Nico 'Nick' Garcos (Richard Conte) returns home from the war to find his father crippled after a road accident which resulted in the loss of his legs. After demanding the truth, Nick learns that the crash occurred after his father made a deal with unscrupulous market dealer Mike Figlia (Lee J. Cobb) and was run off the road. Seeking vengeance, Nick first of all demands back the truck his father sold to Ed Kinney (Millard Mitchell), but instead ends up going into business with him on a load of in-demand Golden Delicious apples. Following a 36-hour truck drive, Nick arrives in San Francisco and almost immediately find himself at odds with Figlia. Exhausted, Nick is cared for by good-heated prostitute Rica (Valentina Cortese) while Figlia shrewdly plunders his stock.

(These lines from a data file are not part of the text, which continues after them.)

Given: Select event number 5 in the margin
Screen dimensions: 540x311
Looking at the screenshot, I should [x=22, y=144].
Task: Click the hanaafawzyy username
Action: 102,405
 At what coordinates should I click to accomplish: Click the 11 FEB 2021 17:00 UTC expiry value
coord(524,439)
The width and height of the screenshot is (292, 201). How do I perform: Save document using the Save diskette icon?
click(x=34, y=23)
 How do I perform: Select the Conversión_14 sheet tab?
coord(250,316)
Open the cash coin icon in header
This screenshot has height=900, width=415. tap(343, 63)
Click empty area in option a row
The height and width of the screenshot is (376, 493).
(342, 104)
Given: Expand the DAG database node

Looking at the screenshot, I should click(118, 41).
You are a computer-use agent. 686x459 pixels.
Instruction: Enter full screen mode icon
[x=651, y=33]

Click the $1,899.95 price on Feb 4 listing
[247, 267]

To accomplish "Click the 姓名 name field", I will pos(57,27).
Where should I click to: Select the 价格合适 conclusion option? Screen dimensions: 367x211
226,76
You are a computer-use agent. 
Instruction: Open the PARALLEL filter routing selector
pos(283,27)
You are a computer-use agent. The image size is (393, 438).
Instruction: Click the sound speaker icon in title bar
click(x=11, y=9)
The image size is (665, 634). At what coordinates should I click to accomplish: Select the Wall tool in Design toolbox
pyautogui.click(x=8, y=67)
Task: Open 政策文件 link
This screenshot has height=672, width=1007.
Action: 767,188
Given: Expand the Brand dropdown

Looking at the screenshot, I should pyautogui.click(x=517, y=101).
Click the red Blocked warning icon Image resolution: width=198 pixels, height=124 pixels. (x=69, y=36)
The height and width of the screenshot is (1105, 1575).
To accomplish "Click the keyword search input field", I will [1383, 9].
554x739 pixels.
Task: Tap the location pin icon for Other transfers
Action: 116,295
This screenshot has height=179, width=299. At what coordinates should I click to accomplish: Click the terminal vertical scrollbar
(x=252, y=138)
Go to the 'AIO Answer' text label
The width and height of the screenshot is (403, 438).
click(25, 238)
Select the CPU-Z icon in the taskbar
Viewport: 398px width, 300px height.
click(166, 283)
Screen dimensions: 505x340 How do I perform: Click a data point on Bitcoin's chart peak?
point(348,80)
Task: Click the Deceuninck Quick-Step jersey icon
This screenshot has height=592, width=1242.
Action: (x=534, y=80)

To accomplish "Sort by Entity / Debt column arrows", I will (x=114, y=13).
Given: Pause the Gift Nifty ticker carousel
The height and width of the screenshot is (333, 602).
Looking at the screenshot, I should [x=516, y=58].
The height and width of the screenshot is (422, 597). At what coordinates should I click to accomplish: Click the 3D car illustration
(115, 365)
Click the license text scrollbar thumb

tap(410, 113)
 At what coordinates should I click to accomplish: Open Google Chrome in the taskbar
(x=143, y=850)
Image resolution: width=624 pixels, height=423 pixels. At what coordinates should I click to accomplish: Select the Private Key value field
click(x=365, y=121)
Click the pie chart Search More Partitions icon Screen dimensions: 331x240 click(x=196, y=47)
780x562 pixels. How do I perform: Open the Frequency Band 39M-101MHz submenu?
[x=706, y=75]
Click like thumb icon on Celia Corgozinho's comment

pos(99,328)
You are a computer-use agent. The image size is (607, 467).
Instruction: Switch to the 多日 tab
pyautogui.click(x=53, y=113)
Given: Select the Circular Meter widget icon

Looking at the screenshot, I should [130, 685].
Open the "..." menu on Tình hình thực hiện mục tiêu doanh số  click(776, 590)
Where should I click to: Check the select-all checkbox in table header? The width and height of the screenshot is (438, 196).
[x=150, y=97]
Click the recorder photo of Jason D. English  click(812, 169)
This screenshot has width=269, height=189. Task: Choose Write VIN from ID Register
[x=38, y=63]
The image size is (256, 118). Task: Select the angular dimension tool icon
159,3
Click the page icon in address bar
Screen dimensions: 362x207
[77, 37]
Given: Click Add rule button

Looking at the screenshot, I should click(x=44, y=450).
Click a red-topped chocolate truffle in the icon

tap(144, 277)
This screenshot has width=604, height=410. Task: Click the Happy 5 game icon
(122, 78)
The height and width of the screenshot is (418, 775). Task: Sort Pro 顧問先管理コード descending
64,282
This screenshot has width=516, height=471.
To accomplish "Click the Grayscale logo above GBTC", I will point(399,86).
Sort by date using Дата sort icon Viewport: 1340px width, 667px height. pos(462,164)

Cortese's performance is the beating heart of the movie. A well-rounded, decent person at odds with the shifty-eyed criminals that pepper the marketplace, she is magnificent in the role, a shining light in the midst of an entourage of shady characters. This includes Conte's lead, who while eager to do the right thing at first, soon sees terrible, naive decisions force him into desperate measures. The produce market, with its battered, growling trucks and beaten-down drivers, provides a perfect noir setting. You can hear the cogs of capitalism and industry grind as the underpaid blue-collared types risk life and limb for the chance of a payday. It's littered with the same sense of pessimism and cynicism that made Dassin's Brute Force (1947) such a powerful movie, and will leave you feel somewhat beaten down by the time it's over. American noir at its toughest.


Directed by: Jules Dassin
Starring: Richard Conte, Valentina Cortese, Lee J. Cobb, Millard Mitchell, Barbara Lawrence
Country: USA

Rating: ****

Tom Gillespie



Thieves' Highway (1949) on IMDb

Tuesday, 23 April 2013

Review #608: 'Jour de Fête' (1949)

With Jour de Fete, French genius Jacques Tati began exploring many themes that littered his quite wonderful career. The plot is, like many of his works, very simple and is centred around one very basic idea - here the bumbling postman Francois, played by Tati. The small rural town of Sainte-Severe-sur-Indre is visited by a travelling fair, who bring joy and colour to an otherwise quiet area. Francois goes quietly about his business under the nose of the village-folk who hardly seem to notice him, apart from when they're making fun of him or getting him drunk. After seeing a documentary showing the advanced methods of postal delivery in the U.S., Francois makes use of everything around him to make his own service as fast and efficient as in America.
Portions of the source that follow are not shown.